Patient reported outcomes and experiences mostly are collected as a one-off (cross-sectional) assessment, most frequently using pencil and paper, resulting in a burden for patient and staff. As a consequence, surveys are restricted in size, decreasing the relevance and spectrum of the topics explored. The advent of new digital technologies opens the door to more continuous, in-depth and online reporting of symptoms and experiences of patients, in a more feasible, sustainable and cost-effective way [84]. In the most simple format, patients can use a tablet or handheld device to complete questionnaires during waiting times in the hospital. More sophisticated systems allow for a continuous reporting of symptoms and outcomes through smartphones or wearables. Some systems rely on algorithms that infer treatment recommendations or advice to plan earlier consultations from the data provided [85]. Such systems for digital symptom reporting can have a positive impact on the quality of healthcare with reduced symptom distress, improved symptom burden through better self-management, improved health-related quality of life and higher quality of interaction with healthcare professionals.

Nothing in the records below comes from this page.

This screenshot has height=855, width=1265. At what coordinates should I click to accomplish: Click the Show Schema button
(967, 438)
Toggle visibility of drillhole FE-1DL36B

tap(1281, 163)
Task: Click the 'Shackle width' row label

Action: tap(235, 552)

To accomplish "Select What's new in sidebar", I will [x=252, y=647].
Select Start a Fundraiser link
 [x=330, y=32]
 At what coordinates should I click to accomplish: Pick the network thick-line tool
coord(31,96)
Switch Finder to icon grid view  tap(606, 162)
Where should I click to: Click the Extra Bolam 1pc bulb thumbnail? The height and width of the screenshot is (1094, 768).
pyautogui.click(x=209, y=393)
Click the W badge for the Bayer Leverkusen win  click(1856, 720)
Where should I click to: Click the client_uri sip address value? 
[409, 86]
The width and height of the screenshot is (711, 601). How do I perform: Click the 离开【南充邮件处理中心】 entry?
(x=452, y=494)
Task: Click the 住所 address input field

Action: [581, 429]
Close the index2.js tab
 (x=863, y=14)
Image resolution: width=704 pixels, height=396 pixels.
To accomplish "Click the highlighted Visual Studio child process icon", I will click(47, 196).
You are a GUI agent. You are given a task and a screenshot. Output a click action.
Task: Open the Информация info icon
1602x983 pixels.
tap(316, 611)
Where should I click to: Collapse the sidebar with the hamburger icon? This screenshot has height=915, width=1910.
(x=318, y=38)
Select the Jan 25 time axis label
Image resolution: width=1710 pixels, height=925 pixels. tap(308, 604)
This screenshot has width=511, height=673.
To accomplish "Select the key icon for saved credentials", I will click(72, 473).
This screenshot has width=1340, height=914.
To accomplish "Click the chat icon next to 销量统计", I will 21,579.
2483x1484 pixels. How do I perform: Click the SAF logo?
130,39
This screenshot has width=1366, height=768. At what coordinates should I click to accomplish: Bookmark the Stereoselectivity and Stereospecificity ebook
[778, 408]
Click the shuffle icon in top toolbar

Going one step further would be to track patient data continuously, for example by using smartwatches to register heartbeat, or geolocation to assess mobility, activity and independence as a surrogate of well-being [66]. Even ‘smart’ pills, monitoring adherence to medication intake, are possible these days using AI technology [86]. Although attractive at first sight, many unresolved issues remain before such systems can be more widely used [86]. Major points of concern are the safeguarding of privacy and the likely impact on attitudes of insurance companies and healthcare organizations when the possibility of eavesdropping on all movements of patients all of the time makes it easier to distinguish high and low risk patients from their point of view.